日本の新聞の一部にも、航海中の船長にそのことを語らせておる事実もある、これはりっぱなことだと思います。しかし多くの新聞、多くの報道は、いまにも世の中がひっくり返ってしまうような報道をした。いまはたして
石油がそれだけ、報道しただけ減ったでしょうか――、減ってない、私は、新聞というのは社会の公器であったならば、また、テレビというものが社会の公器であったならば、そういうところにこれ、私は目をつけて報道せなければはらぬと思う。
もう
一つ、これは政治の責任の
一つでありますが、先般の
衆議院の
予算委員会で某商社の社内報を取り上げて、そうして――これは三菱でありますが、共産党の野間君が、豚は何とか言うた。
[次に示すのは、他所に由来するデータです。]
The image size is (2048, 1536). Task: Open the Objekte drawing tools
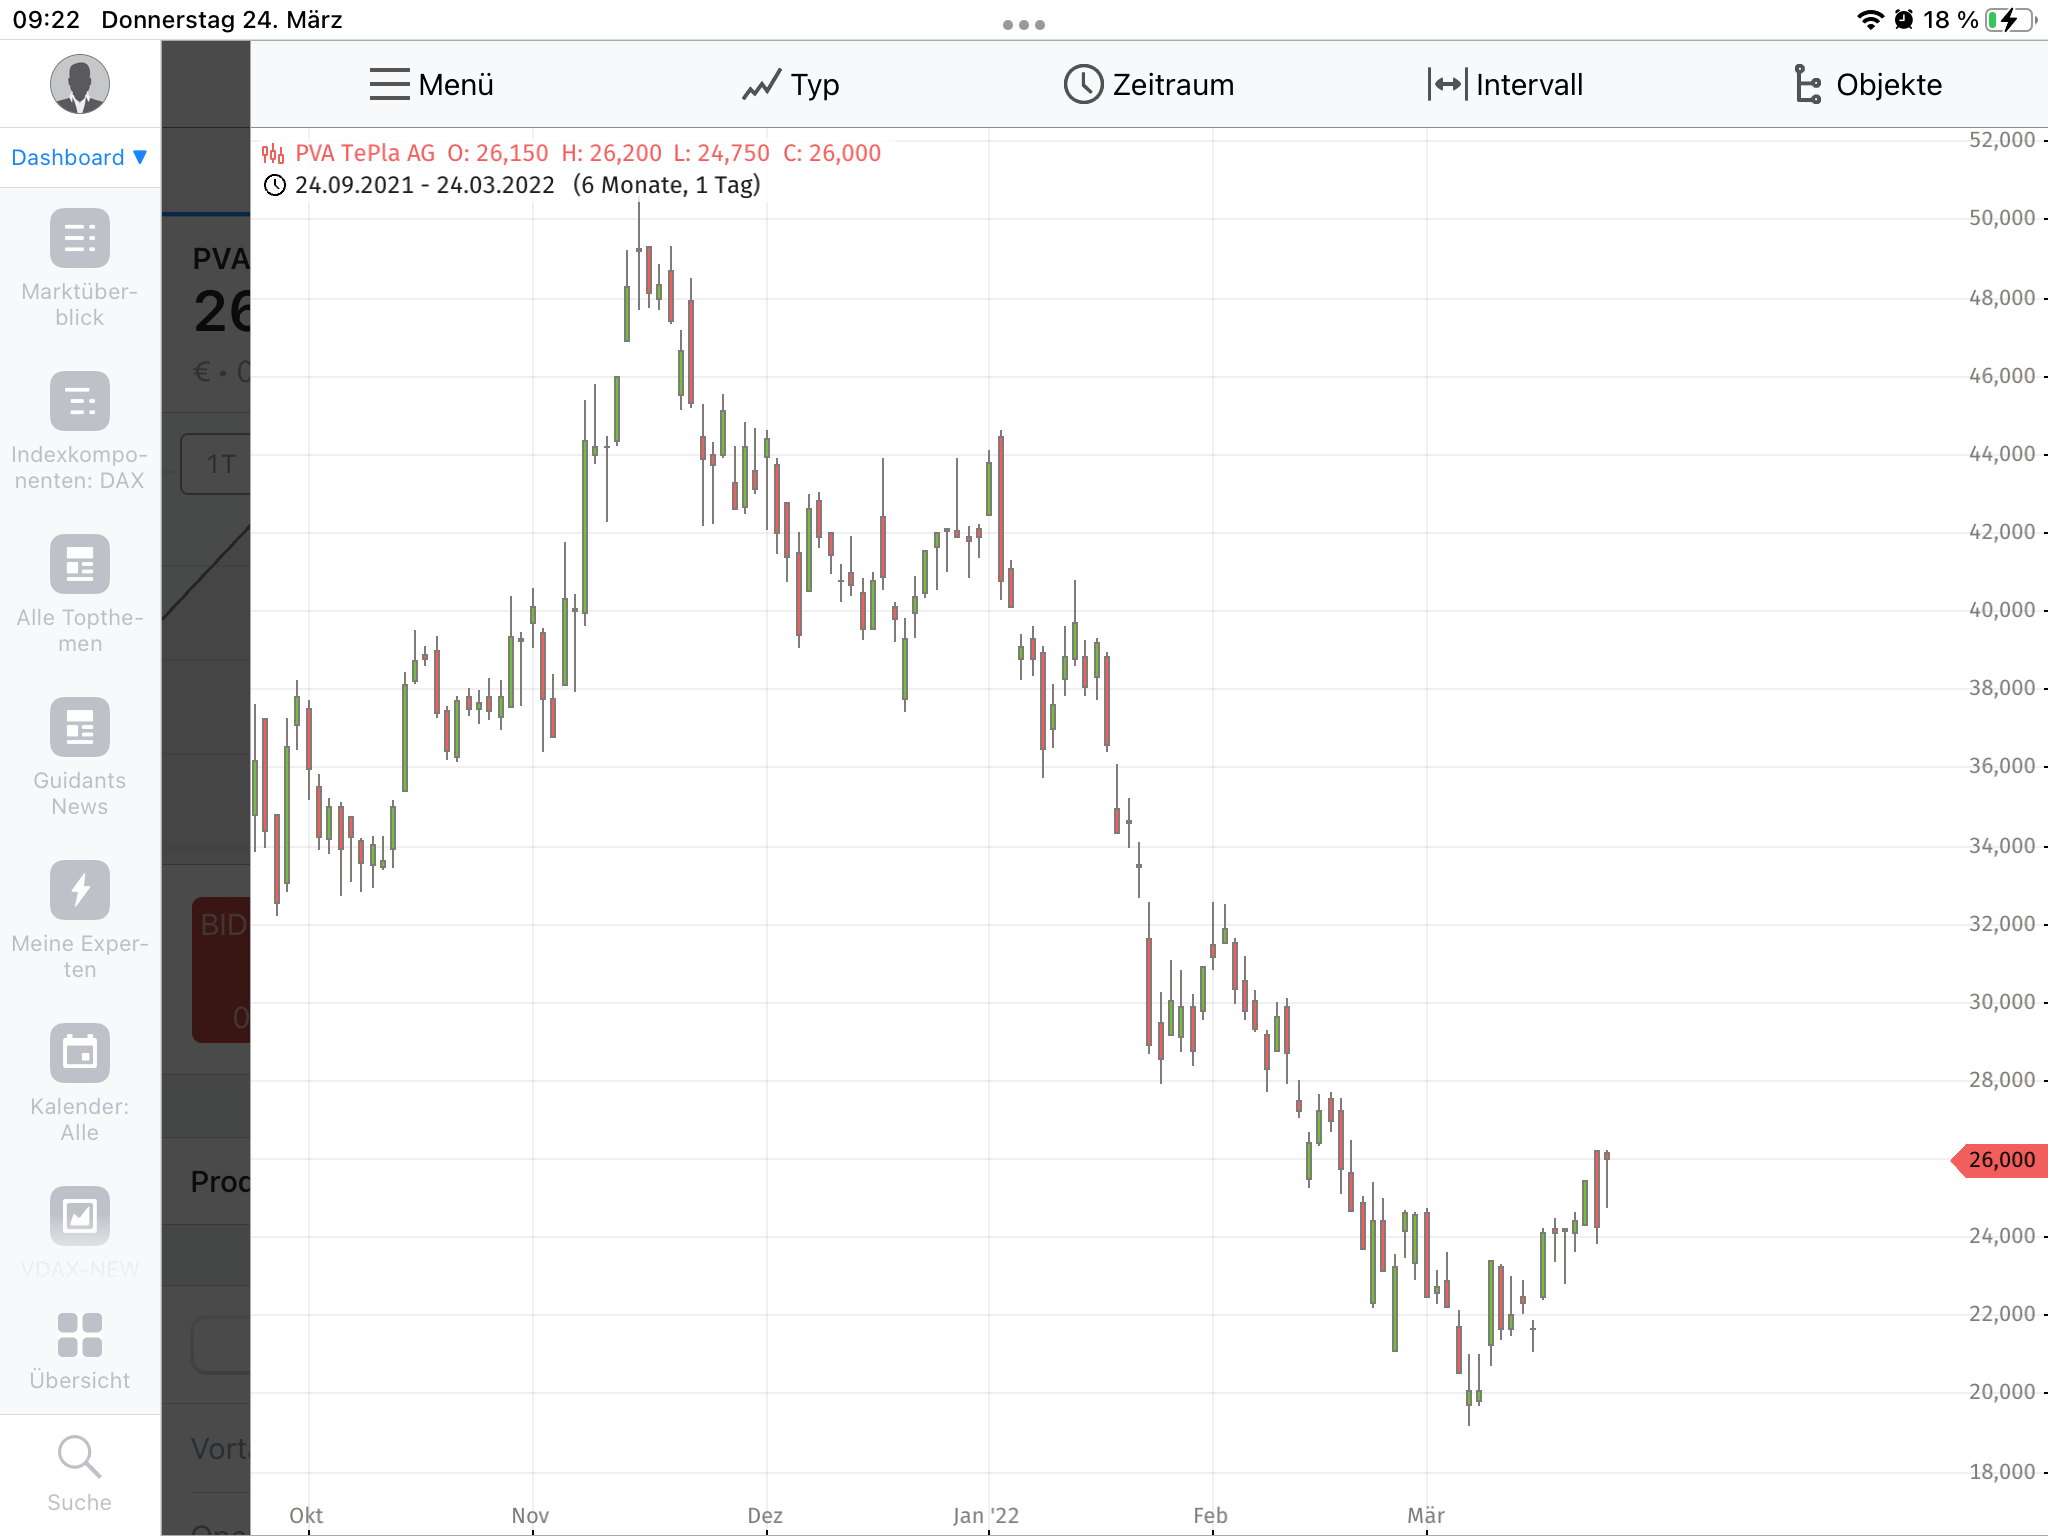(1867, 85)
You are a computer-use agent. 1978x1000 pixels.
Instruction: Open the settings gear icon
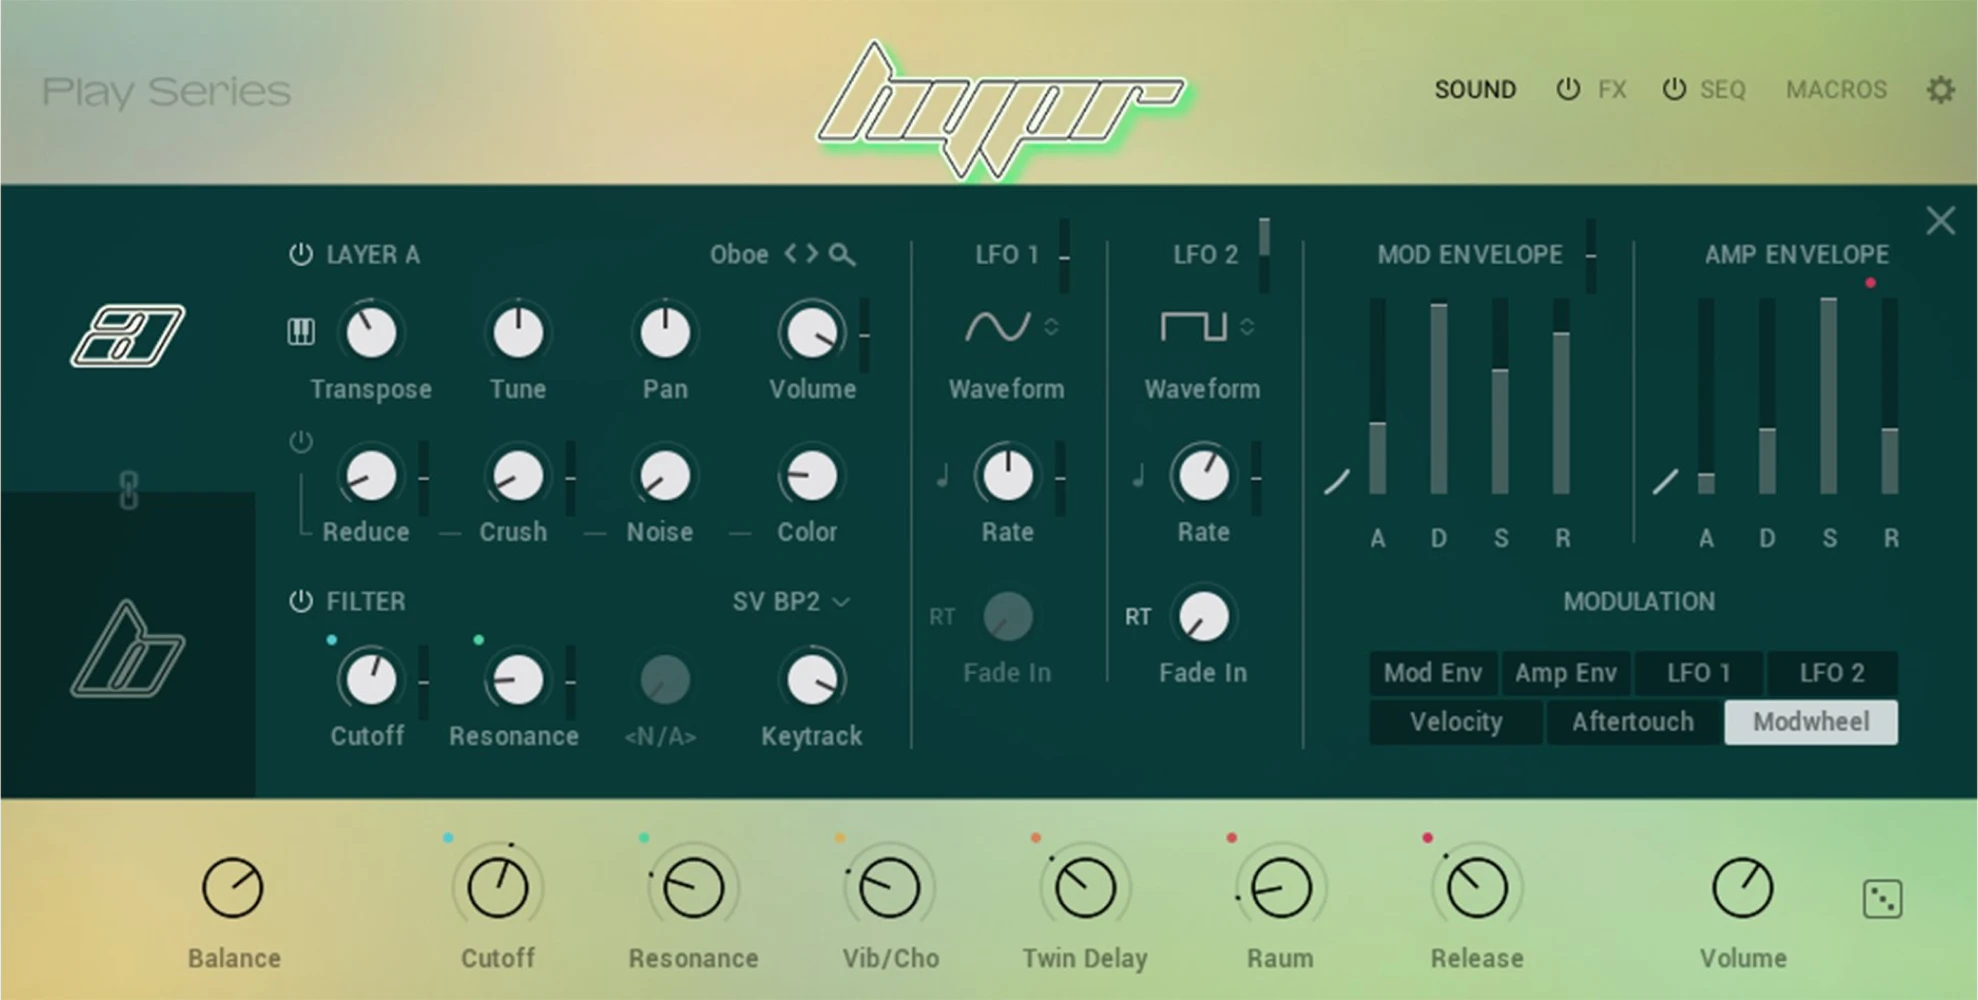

豚というのは私のことじゃないので、原地人を豚や鶏にたとえてわめいたのですね。「豚は太らせてから料理せよ」、まあこう言った。私はおかしなことを言うな、これはまあ共産党らしいことを言っておるな、これは一部のことを言ってるだけじゃないかと思って、実はこの「菱和」、社内報をもらってきた。これです。あるいは
会長はもうお目通しかもわかりませんが、この中の記事を見ますと、決してそういうことを言っていない。私は、これについてタイの大使館のほうに聞いてみた。タイの大使館ではこれは、「豚は太らせてから料理せよ」というのは、タイ
国民を豚にたとえたのではなく、タイ国に古くからあることわざで、原地語でクン・モー・ハイ・ウォンというのだそうです。クン・モー・ハイ・ウォン。このことは、ことわざは四通りの意味に使われているのが多いのだそうであります。だから
質問者の議員が意味を取り違えておるのじゃないか、前後の事情を読んだならば、これはもうはっきりするということです。
そしてさらに、ここにタイの新聞の切り抜きを持ってきております。これです。この新聞の切り抜きを翻訳いたしますると、これはタイの新聞が、
日本の
国会議員、共産党の議員は誤って事実を伝えておると言っておる。こういうことについて一体公党としての責任を共産党はどのように果たすのか、私はむしろこれを問いたい。そうして、私は何もこれ、商社を援護するのじゃないのだ、
日本人はタイを見下していないという見出しをつけて、実はタイの新聞が弁護をしておるのであります。
日本の新聞見たらこうなんです、「商社マンこの怪獣ぶり!」と書いてある。そうして「バカな社員……苦り切る
社長」、
社長もこんなの知るはずがない、こんなことを。こんな社内報のことなんぞ三菱商事の
社長は、こんなの知るはずがない。それで「合弁会社を豚・鶏扱い」「『
物価審議』でスッパ抜き」と書いてある。この一部だけ見たらそうなるのです。しかし、全部を読めばりっぱな商社マンの倫理を説いておるのです。私はそう思う。この問題について貿易会の
会長はどのような見解をとられるか(笑声)はっきりして、はっきり――。大体あなた方遠慮するのですよ。
国会へ来て遠慮しちゃいかぬ、これはもう堂々と思うとおりに、私ぐらい言ったらいいんです、私ぐらい思うとおりに言え。そうしたら初めて活気ある
審議ができるのです。
国民はそれを望んでおる。おどおどおどおどしてね、きょうは割に
態度がいいですよ。(笑声)この前は何ですか、あれは。おどおどおどおどして、そうして情ない声――私の親戚にも実はある商社にいっておる。うちの
社長のあの
態度見て、わしはもう月給もらうの情けなうて情けなうてと、こう言うておった。だから、この辺で貿易会の
会長としてしゃんとした答弁をしてください。